Em 1970, portanto, grande parte daqueles jovens idealistas já havia sido morta, estava presa ou banida do país. Outros jovens, que ainda eram crianças e adolescentes em 1964, vieram se somar aos que restaram, mas estavam todos acuados. Debatiam entre si sobre como dar continuidade à resistência e foram se dividindo. Alguns insistiram na luta armada e clandestina, mas a maioria optou por manter uma atividade de resistência civil, com a divulgação de panfletos, jornais e conscientização da população sobre a gravidade do que se passava. Este foi o caso da AP que, pelo menos a partir de 1972, tornou-se a APML (Ação Popular Marxista-Leninista). Por isso, seus integrantes são historicamente tidos como intelectuais e não afeitos ao embate corporal.

Logo, é absolutamente inverossímil que, em 1974, quando morreu Fernando Augusto de Santa Cruz Oliveira, a AP ou APML seja tratada como violenta.
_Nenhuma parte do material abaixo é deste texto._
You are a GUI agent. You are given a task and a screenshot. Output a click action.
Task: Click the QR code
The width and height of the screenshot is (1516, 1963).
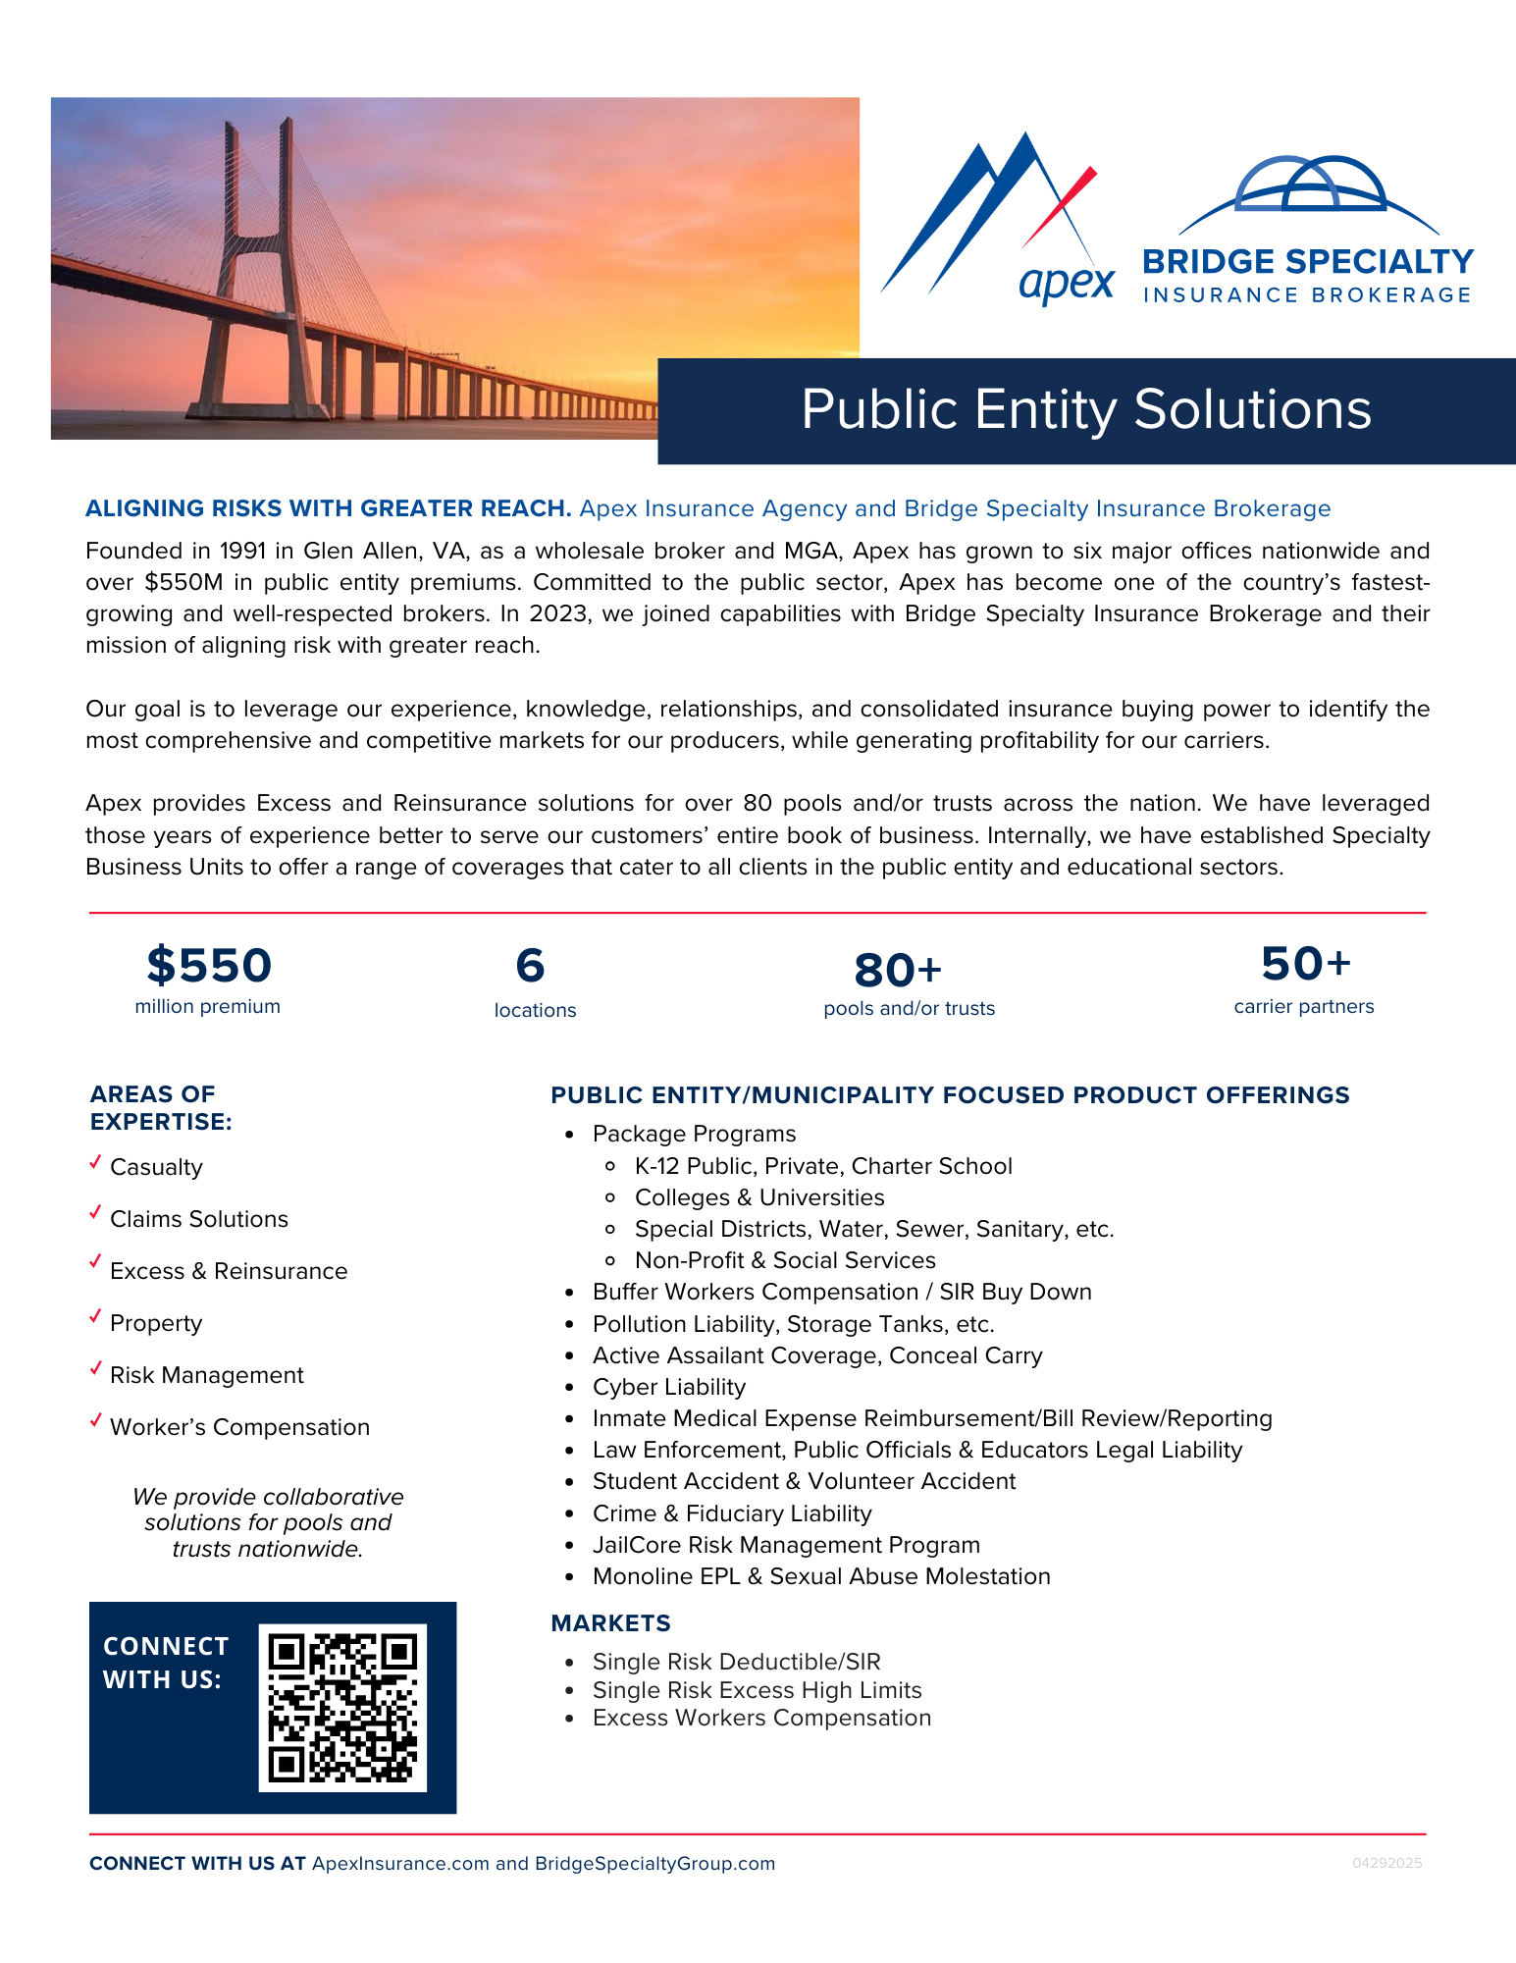pyautogui.click(x=342, y=1707)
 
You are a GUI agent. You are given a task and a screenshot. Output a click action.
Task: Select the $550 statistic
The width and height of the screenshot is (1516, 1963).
pyautogui.click(x=209, y=965)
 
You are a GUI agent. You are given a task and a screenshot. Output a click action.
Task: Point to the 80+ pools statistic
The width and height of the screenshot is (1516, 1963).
pyautogui.click(x=898, y=971)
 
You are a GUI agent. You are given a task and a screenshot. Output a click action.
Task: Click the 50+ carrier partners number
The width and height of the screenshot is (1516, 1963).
pyautogui.click(x=1305, y=964)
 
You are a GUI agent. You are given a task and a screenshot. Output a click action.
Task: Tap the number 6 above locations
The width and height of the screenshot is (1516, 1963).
pyautogui.click(x=530, y=966)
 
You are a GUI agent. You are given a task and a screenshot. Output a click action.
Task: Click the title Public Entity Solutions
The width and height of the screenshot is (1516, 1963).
pyautogui.click(x=1086, y=409)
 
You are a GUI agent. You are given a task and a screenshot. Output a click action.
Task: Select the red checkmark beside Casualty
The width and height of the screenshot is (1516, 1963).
pyautogui.click(x=95, y=1162)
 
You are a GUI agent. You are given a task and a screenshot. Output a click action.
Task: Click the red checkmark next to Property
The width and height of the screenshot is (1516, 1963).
pyautogui.click(x=95, y=1317)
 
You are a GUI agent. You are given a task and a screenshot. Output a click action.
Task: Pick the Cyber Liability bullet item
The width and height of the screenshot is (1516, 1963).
pyautogui.click(x=669, y=1387)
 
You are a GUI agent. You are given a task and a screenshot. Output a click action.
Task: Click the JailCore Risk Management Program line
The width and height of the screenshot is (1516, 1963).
pyautogui.click(x=786, y=1545)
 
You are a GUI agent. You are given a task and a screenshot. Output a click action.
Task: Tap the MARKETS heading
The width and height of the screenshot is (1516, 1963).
pyautogui.click(x=610, y=1623)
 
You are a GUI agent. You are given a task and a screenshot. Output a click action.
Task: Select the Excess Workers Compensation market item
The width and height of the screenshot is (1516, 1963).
pyautogui.click(x=761, y=1718)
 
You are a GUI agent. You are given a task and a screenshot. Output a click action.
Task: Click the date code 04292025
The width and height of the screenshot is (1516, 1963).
pyautogui.click(x=1386, y=1863)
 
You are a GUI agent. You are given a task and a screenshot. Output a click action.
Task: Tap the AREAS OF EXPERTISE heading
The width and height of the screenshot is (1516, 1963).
pyautogui.click(x=161, y=1107)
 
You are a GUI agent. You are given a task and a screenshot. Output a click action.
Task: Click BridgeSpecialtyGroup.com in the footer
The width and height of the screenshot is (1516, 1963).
pyautogui.click(x=654, y=1863)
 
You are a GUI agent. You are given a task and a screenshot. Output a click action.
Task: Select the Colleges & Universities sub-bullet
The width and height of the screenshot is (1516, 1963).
pyautogui.click(x=759, y=1197)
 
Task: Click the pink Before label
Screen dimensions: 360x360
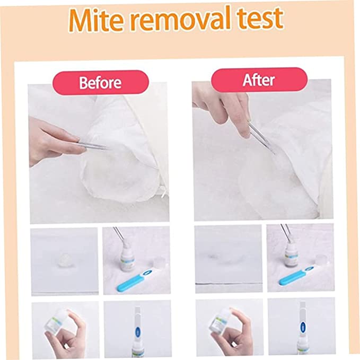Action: point(101,82)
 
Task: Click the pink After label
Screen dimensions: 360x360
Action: point(259,80)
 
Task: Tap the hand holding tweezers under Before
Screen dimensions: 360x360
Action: point(55,140)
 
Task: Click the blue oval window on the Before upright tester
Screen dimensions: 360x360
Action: point(138,331)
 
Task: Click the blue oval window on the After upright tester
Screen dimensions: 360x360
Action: point(303,326)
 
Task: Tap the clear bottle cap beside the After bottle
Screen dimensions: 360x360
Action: point(322,259)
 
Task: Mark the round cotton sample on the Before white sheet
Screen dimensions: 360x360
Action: point(65,259)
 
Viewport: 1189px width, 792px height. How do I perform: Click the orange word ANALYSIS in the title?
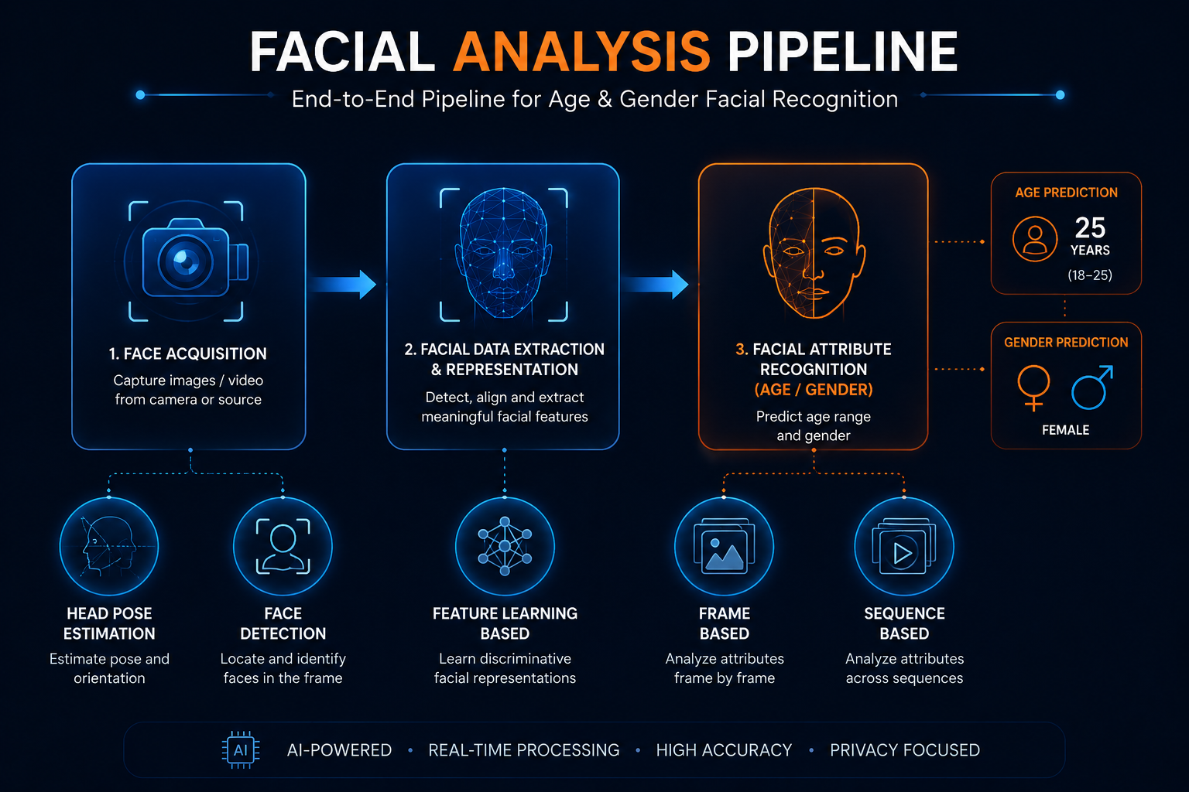[581, 52]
Nesse caso, a crueldade das palavras que o presidente Bolsonaro proferiu sobre os integrantes da AP tem nome e é calúnia. O fato, a critério dos ofendidos, pode dar ensejo a mais um pedido de explicações perante o STF e, eventualmente, a uma queixa-crime.

A exoneração sumária de pessoas que ocupavam funções de uma maneira que o incomodou, como ocorreu com a minha exoneração e a do diretor do INPE, por outro lado, não pode ser classificada como cruel. Somos pessoas com muitos anos de experiência profissional e, para nós, é possível aceitar o fato sem nos deixar atingir emocionalmente. Mas o mesmo não ocorre com as pessoas que tinham nesses espaços suas poucas esperanças de que estado brasileiro continuaria cumprindo suas funções.

As exonerações sumárias efetivadas por Bolsonaro foram cruéis com as pessoas e comunidades que dependiam desses órgãos, que hoje se sentem expostas e apreensivas. No caso da Comissão sobre Mortos, temos recebido todos os dias manifestações sofridas de familiares preocupados com a preservação de restos mortais, de amostras genéticas e com o uso indevido de seus dados íntimos e privados. Para dizer o mínimo, é cristalino que estes atos vingativos do presidente da República são incompatíveis com o princípio da moralidade administrativa, cuja defesa pode ser feita em ações civis e até em ações populares.

A bondade não é um requisito escrito para que alguém possa governar um país, mas é exigido de qualquer servidor público que aja com lealdade, urbanidade, ética, respeito às leis e instituições e até que se apresente dignamente vestido em público. A crueldade demonstrada por Jair Bolsonaro no episódio relativo a Fernando Augusto de Santa Cruz Oliveira revela o descumprimento de todos esses deveres.

*Eugênia Augusta Gonzaga é Procuradora Regional da República e ex-presidente da Comissão Especial sobre Mortos e Desaparecidos Políticos.